[Document passage — start]
Serbian comics critic, historian, editor and publisher

Živojin "Žika" Tamburić (Serbian Cyrillic: Живојин Тамбурић; born 1957 in Kruševac, Yugoslavia) is a Serbian comics critic, historian, editor and publisher, most notable for his work on first critical comics lexicon in Eastern Europe, The Comics We Loved, Selection of 20th Century Comics and Creators from the Region of Former Yugoslavia (2011).

== Work as critic and historian ==

Živojin Tamburić's reviews and essays have been published in eminent periodicals in Serbia and Croatia: Strip Vesti, Stripoteka, Politika, Kvartal, Kvadrat, Gradac, Mediantrop etc. He was one of contributors for the Paul Gravett’s book 1001 Comics You Must Read Before You Die (2011) as well as writer of introductory essays for the comics books, such as Serbian edition of Ethel and Ernest by Raymond Briggs or Bad Boy by Mladen Oljača.

Tamburić is initiator, editor and co-author, with Zdravko Zupan and Zoran Stefanović, of the book The Comics We Loved, Selection of 20th Century Comics and Creators from the Region of Former Yugoslavia (2011), which is an awarded critical lexicon in Serbian and English, presenting more than 400 comics by approximately 200 artists, as well as same number of scriptwriters and writers. This is first lexicon of its kind in Eastern Europe. Writer of the foreword is British comics historian and critic Paul Gravett.

== Work as editor and publisher ==

Tamburić is a comics editor in Belgrade’s publishing house “Omnibus”, from 2011, responsible for four areas – domestic comics after 1990, foreign comics after 1990, domestic classics and domestic critiques and monographs. He is also an editor and co-founder of the London-based website "Modesty Comics", where he presents authors and comics in English language, mainly from the Balkans, from 2013. He also works as a civil engineer and lives in London and Belgrade.

== Awards and recognitions ==
- “Award for the Best Publishing Achievement of the Year” on the Book Fair in Belgrade, 2011, for The Comics We Loved.
- “Comic Event of the Year” by NIN magazine, Belgrade, 2011, for The Comics We Loved.
- “Award for the best publications of the foreign material in Serbia 2012/2013”, International Comics Festival – Salon Stripa, Belgrade, 2013, for “Omnibus” publishing.
[Document passage — finish]
[Data provided — start]
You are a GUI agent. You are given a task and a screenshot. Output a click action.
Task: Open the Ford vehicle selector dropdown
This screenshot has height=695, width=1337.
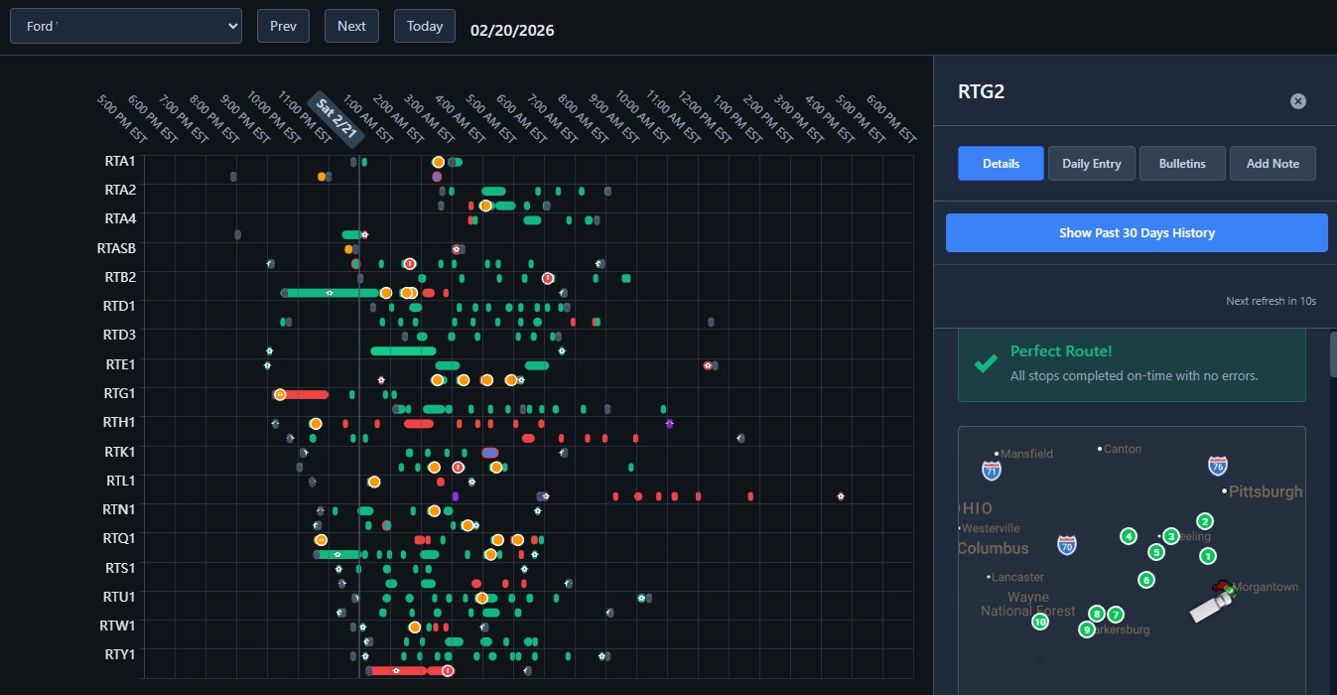point(125,26)
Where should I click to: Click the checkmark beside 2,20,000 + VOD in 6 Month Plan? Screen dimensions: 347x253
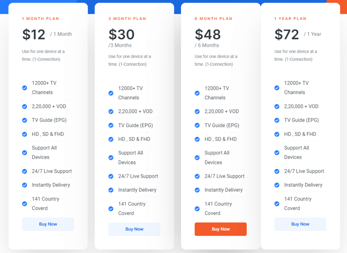197,111
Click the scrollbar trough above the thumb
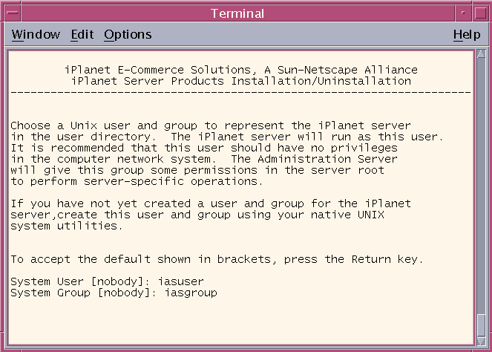The height and width of the screenshot is (352, 492). [481, 186]
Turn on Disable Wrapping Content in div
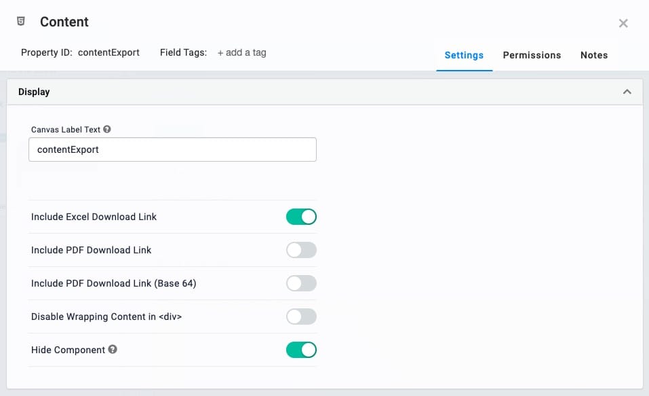The height and width of the screenshot is (396, 649). [301, 317]
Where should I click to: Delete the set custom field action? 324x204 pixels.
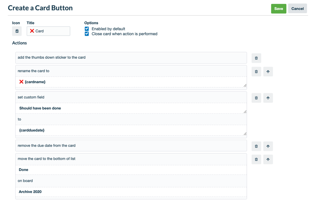point(256,98)
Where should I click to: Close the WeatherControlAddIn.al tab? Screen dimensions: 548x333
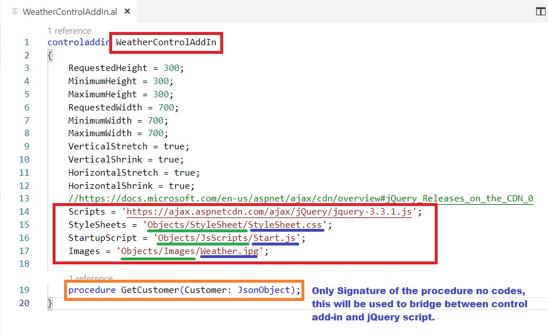coord(127,12)
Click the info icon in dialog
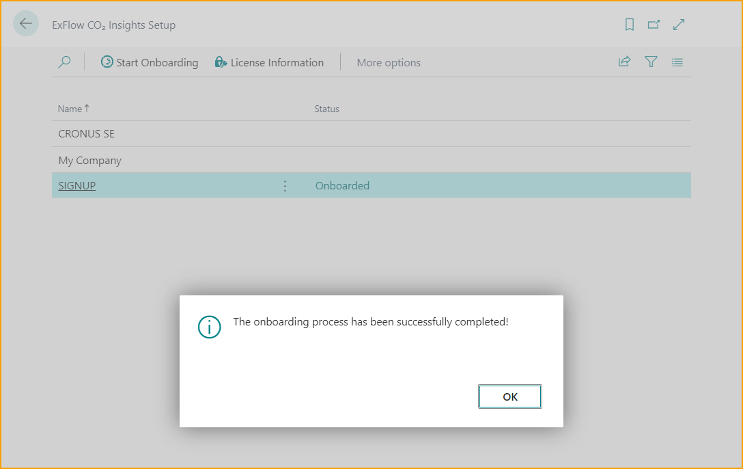743x469 pixels. (x=210, y=327)
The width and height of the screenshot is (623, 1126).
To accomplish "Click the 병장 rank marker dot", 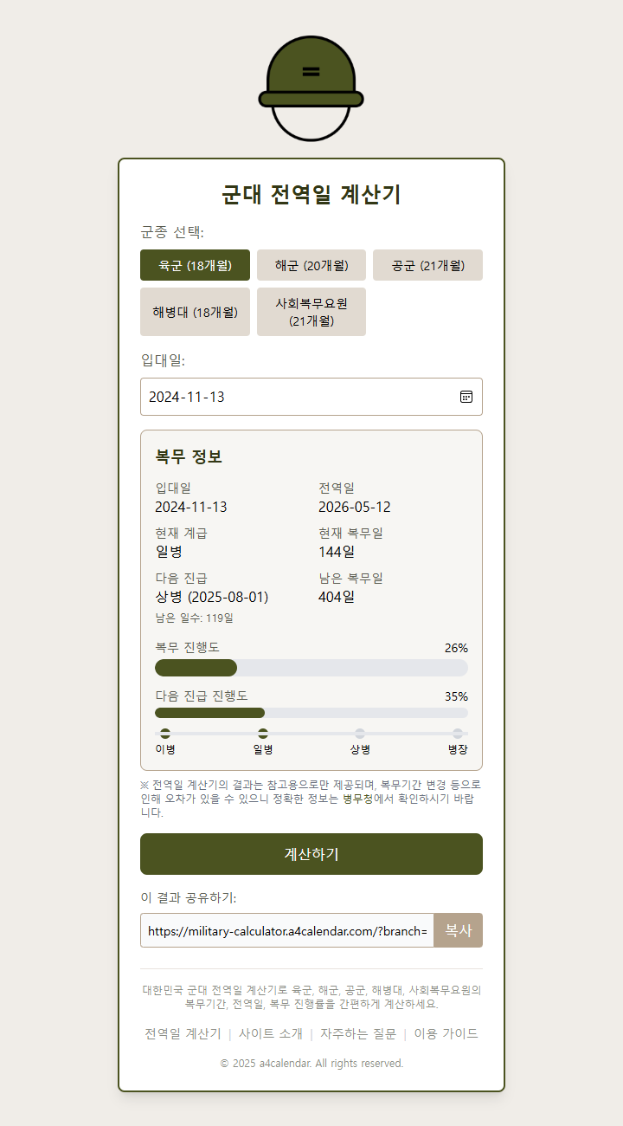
[Data provided — finish]
• [Work order]:
Answer these questions from the text about Živojin Tamburić, one per line:
1. In what year and town was he born?
2. Who wrote the foreword to The Comics We Loved?
3. Since what year has he been a comics editor at the publishing house "Omnibus"?
The items have nothing to do with the text about Živojin Tamburić.

• [Result]:
1. 1957, in Kruševac
2. Paul Gravett
3. 2011